The deep slashing of capacity in the trans-Pacific trades will likely have a pronounced impact on negotiations for service contracts that will run from May 1 through April 30, 2021. Photo credit: Shutterstock.com.

Trans-Pacific carriers are doubling down on blanking sailings through mid-June, reflecting expectations they don’t expect significant North American demand wracked by the coronavirus disease (COVID-19) to return before summer at the earliest. 

The implication of this deep slashing of capacity is that carriers — now engaged in annual negotiations with retailers and manufacturers for service contracts set to begin May 1 — see unusually low consumer demand that could extend to back-to-school shipments that will begin next month. Unless consumer demand picks up by early summer, imports during the peak holiday shipping season beginning in July will suffer as well.

Furthermore, additional blank sailings could be announced because the Ocean Alliance has been lagging behind the 2M and THE alliances in reducing capacity, according to Sea-Intelligence Maritime Consulting.

“It is clear that Ocean Alliance has blanked substantially less capacity than the other two alliances, on all main trades,” Alan Murphy, CEO of Sea-Intelligence, said in the latest Sunday Spotlight. “Given they are faced with the same market dynamics, we would expect them to blank further sailings in the weeks ahead, to reach approximately the same level.”

US imports from Asia declined 17.5 percent in March from the same month last year, according to PIERS, a JOC.com sister company within IHS  Markit. US imports from China plunged 39.2 percent from March 2019. Global Port Tracker, published monthly by the Nationl Retail Federation and Hackett Associates, pojects continued double-digit monthly declines in US imports, with imports in the first half of the year projected to be down 15.1 percent from the first half of 2019.

Carriers and their customers are well into annual negotiations for service contracts, many of which will take effect May 1 and run through April 30, 2021. By slashing capacity for at least the next two months, carriers are indicating their bookings for summer and back-to-school shipments are unusually weak. 

There have been reports of retailers canceling orders, and intercepting shipments in Asia and storing the merchandise there because of plunging consumer demand in the United States and Europe. Retailers are therefore concerned that slack consumer demand could continue well into the fall, which would force them to cut back on orders for holiday merchandise. 

Retailers eye holiday orders with caution

Retailers at this time of year begin to place orders with factories in Asia for the holiday merchandise shipping period of July through October. Those orders are normally placed about six months ahead of the anticipated shipping date. Retailers are reportedly being quite cautious in placing orders for holiday merchandise as they wait to see how long stay-at-home mandates remain in place.

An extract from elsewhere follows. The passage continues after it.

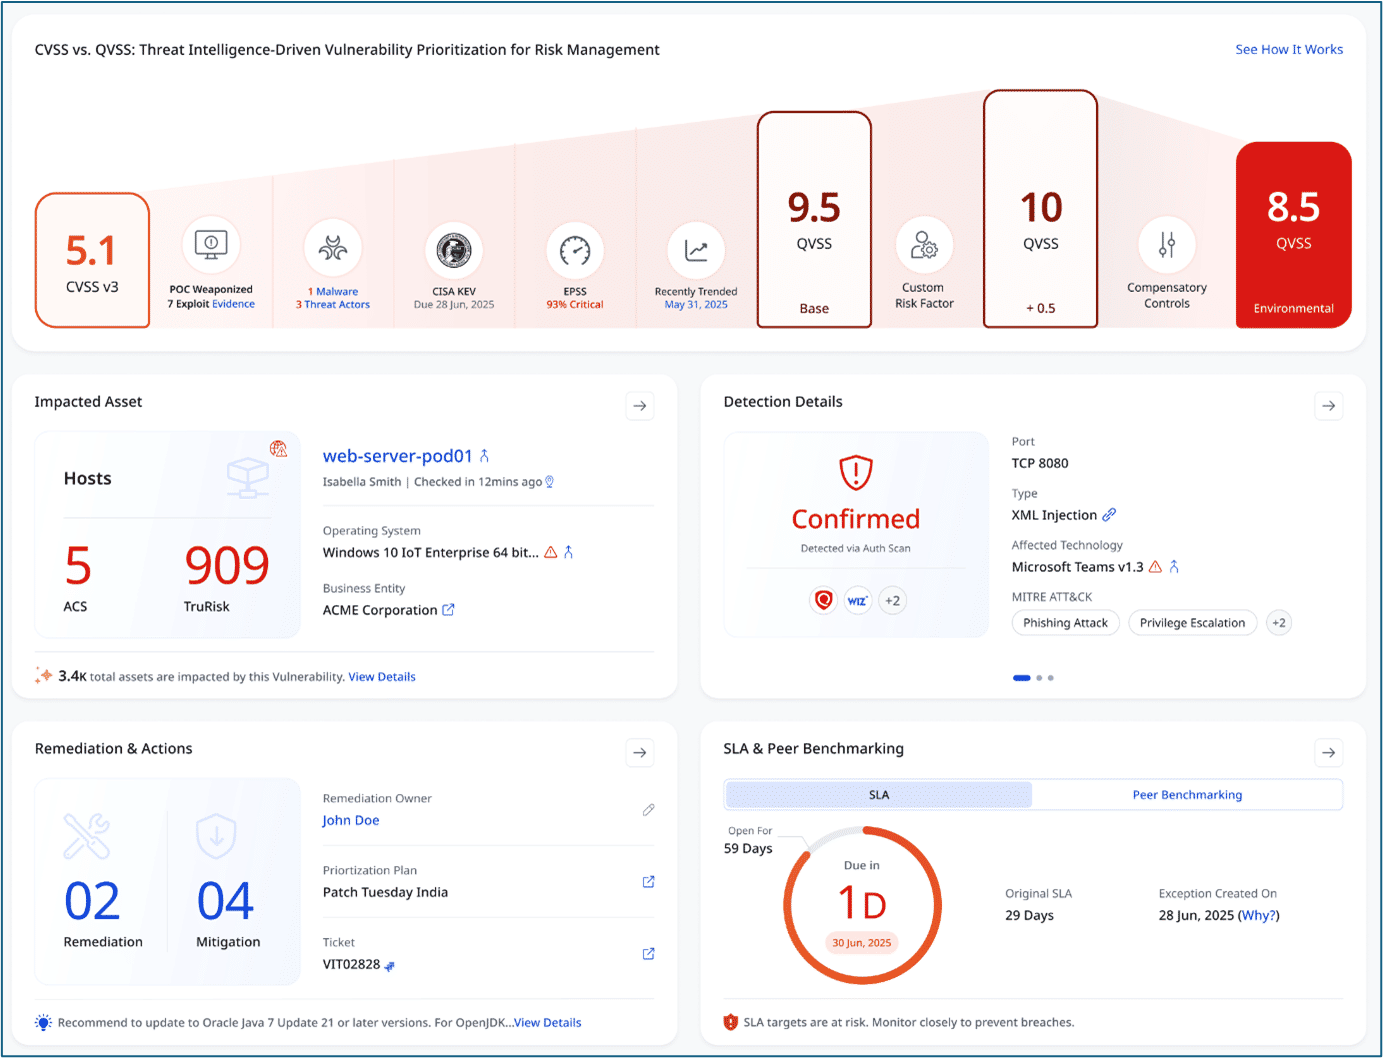Image resolution: width=1383 pixels, height=1058 pixels.
Task: Click the Custom Risk Factor icon
Action: [924, 245]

This week’s Sunday Spotlight details the unprecedented reduction in trans-Pacific capacity that is unfolding to both the West and East coasts of North America as retailers scrutinize short- and mid-term consumer demand reports.

Carriers since early February have canceled or announced 150 blank sailings into mid-June to the West Coast, Murphy said. Some 44 of the blank sailings were attributed to factory shutdowns for the Lunar New Year beginning Jan. 25. Another 42 blank sailings in late February through March can be attributed to the effects of COVID-19. An additional 64 blank sailings have been announced for April to mid-June, Murphy said.

From Asia to the East Coast, carriers blanked 18 sailings due to Lunar New Year factory shutdowns, and another 13 sailings in February-March due to delays in reopening factories in China because of the impact of COVID-19. Carriers since then have announced another 34 blank sailings extending into mid-June. 

Highlighting that plunging consumer demand is a global phenomenon; carriers in the two largest trade lanes, Asia-Europe and Asia-North America, since mid-March have canceled or have scheduled 384 blank sailings into June. That equates to a total capacity reduction of 3 million TEU over the world’s two largest trade lanes due to COVID-19, according to Sea-Intelligence.

“This is 2.4 times more than what they canceled during Chinese New Year 2020,” Murphy said.

Ocean Alliance’s blank sailings lag 2M and THE Alliance

More blank-sailing announcements could be forthcoming. Murphy indicated the Ocean Alliance of CMA-CGM, Cosco, OOCL, and Evergreen has canceled or will blank only 11 percent of its capacity from Asia to the West Coast through mid-June. That compares with THE Alliance of Ocean Network Express, Hapag-Lloyd, Yang Ming, and HMM blanking 21 percent of its capacity, and the 2M Alliance of Maersk Line and Mediterranean Shipping Co. blanking 22 percent of its capacity to the West Coast into June.

To the East Coast, the Ocean Alliance has canceled or has scheduled blank sailings totaling 11 percent of its capacity into June, compared with 2M and THE Alliance each blanking 19 percent of their capacity.

“We might well see further announcements in the coming week” if the Ocean Alliance chooses to cancel more sailings, Murphy said.